İz Bırakmak
İz Bırakmak
Doğduğun andan itibaren taklit etme yeteneğini kullanırsın. Önce anne, babanı daha sonra çevrendeki akrabaları, komşuları gözlemler ve onların davranışlarını taklit edersin. Zaman geçtikçe daha da ileriye gider öğretmenlerini, arkadaşlarını, medyada gördüklerini, sokaktaki insanların sana sunduklarını taklit edersin. Taklit ederek yaşama tutunmayı, hayatta kalmayı öğrenirsin. Taklit etmek, kopyalamak aslında bir hayatta kalma stratejisi.
Temelinde ise tamamen sana özel, hiç kimseninki ile kıyaslanamayacak bir algın vardır. Taklit ederek öğrendiklerin bu özel olan, sana ait olanın üzerine inşa edilir.
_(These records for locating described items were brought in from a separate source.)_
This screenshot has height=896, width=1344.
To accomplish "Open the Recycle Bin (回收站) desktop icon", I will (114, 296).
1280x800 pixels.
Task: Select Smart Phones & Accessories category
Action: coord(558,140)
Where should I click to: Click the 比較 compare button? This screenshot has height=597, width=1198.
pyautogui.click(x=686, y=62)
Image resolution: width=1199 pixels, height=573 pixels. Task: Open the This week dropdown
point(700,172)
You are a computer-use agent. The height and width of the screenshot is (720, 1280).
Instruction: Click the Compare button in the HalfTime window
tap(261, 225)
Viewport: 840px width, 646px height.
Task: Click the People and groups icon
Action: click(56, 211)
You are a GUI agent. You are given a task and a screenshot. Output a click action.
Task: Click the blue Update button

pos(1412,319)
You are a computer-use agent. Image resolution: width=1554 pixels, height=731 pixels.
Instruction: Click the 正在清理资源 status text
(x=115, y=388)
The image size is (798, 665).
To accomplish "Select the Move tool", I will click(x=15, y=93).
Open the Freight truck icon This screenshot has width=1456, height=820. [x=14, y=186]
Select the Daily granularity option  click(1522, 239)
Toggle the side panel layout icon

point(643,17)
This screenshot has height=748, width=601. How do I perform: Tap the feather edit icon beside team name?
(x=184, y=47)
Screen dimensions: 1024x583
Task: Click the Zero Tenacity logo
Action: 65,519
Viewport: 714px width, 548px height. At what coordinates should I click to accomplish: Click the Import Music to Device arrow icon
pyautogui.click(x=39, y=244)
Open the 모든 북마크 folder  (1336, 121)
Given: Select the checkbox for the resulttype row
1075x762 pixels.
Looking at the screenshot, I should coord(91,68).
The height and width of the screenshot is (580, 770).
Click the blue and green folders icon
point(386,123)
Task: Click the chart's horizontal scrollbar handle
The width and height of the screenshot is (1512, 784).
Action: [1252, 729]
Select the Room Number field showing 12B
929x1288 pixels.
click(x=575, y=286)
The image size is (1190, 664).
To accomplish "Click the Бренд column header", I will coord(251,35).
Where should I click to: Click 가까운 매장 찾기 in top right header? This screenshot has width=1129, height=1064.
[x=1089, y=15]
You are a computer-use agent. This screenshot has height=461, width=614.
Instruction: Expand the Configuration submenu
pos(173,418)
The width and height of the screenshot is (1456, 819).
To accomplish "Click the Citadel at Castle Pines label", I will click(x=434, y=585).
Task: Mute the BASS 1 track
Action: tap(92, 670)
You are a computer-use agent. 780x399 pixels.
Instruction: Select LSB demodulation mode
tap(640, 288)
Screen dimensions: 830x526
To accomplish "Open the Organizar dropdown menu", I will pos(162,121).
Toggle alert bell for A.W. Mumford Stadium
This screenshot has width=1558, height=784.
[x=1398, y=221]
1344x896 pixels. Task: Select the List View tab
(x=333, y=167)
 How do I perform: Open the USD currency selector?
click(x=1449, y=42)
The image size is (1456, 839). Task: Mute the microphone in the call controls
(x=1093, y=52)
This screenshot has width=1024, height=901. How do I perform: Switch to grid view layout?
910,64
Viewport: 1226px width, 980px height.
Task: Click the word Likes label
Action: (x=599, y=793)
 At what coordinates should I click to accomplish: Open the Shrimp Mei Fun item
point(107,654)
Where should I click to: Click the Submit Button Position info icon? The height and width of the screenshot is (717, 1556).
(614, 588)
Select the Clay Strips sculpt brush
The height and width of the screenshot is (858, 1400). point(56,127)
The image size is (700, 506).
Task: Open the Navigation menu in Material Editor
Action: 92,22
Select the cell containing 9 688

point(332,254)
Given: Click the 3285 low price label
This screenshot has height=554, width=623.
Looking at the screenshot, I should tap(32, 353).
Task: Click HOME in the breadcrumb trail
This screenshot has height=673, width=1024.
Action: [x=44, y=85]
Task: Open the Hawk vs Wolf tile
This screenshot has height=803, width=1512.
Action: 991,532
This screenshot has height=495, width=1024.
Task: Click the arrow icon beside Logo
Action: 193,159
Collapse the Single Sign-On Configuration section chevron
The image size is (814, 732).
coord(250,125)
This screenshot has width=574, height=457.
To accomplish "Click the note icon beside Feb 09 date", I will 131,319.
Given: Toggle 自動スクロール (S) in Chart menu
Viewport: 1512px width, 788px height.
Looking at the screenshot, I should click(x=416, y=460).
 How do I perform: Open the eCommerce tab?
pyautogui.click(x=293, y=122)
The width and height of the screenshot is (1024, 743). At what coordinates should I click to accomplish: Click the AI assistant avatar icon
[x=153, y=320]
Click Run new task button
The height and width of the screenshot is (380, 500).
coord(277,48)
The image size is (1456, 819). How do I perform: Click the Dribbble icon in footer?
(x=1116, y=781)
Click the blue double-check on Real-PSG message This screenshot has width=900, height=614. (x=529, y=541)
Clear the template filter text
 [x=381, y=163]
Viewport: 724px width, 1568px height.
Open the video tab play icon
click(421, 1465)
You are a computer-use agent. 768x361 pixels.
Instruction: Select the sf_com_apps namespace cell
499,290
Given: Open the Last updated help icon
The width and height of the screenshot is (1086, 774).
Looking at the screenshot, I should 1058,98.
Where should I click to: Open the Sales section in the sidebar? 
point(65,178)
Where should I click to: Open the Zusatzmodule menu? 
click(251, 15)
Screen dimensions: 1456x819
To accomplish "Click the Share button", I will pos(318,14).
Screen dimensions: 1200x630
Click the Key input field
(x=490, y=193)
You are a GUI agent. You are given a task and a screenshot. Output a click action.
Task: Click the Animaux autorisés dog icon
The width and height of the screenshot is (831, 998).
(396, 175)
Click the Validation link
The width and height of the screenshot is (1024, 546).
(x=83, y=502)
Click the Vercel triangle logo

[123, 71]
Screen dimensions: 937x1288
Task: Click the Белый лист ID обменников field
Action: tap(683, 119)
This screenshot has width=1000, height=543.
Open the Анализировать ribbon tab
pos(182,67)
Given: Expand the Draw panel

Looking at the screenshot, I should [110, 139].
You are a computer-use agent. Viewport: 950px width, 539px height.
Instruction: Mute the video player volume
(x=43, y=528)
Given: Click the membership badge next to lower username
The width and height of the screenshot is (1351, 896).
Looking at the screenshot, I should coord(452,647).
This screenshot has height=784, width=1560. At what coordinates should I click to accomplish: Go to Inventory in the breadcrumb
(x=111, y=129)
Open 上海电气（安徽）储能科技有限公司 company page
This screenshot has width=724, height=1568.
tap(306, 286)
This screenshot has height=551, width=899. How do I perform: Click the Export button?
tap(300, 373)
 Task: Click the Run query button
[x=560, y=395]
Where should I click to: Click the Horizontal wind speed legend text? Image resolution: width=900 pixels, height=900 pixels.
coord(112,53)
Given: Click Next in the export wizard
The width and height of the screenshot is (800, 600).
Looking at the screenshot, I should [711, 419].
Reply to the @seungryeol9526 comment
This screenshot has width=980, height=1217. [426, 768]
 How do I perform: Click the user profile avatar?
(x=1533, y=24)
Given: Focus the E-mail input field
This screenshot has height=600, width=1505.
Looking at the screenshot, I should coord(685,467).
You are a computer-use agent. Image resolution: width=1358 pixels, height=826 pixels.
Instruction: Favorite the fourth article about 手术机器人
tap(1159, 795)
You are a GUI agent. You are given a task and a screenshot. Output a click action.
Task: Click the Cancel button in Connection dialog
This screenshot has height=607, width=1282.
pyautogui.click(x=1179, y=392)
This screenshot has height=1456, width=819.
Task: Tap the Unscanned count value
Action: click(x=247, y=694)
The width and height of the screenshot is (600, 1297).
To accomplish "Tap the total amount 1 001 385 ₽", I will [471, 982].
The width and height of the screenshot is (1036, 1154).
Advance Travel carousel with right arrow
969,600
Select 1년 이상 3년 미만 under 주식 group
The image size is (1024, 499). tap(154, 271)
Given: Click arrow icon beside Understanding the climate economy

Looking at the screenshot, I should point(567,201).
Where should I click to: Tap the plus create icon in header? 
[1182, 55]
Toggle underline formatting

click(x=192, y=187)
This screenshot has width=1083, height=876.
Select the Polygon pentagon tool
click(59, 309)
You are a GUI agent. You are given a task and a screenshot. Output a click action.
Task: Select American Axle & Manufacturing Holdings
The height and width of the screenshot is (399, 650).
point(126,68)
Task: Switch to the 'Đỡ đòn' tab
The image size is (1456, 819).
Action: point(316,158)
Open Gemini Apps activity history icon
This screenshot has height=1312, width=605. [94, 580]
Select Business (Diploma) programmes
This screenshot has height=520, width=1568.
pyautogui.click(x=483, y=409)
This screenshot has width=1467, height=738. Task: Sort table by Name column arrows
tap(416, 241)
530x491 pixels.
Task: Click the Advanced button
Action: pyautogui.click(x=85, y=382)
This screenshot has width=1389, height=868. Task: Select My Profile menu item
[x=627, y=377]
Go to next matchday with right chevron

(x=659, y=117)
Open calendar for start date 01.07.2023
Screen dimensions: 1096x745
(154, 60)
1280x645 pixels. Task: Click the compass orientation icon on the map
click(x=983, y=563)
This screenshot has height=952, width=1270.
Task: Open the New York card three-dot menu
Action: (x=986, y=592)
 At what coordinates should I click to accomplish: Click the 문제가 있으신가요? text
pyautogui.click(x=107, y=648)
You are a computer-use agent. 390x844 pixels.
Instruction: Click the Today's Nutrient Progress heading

Sonradan eklenen her şeyi, üzerine inşa ettiğin kendi temelin algılayacağı biçimde kullanır, uygular ve hissedersin. Bu yüzden, dışarıdan aldığın ve uyguladığın bu etkileri, asla onları öğrendiğin insanlar gibi taşıyamazsın.
Bu durumda karşını iki seçenek çıkar. Birincisi, doğduğun andan itibaren öğrendiklerini kendi temeline uygun bir şekilde dönüştürerek, öze uygun hale getirmektir. İkincisi ise özünü yok sayıp, taklit etmeye devam ederek, hayatı bir kopya karmaşası olarak yaşamak olacaktır.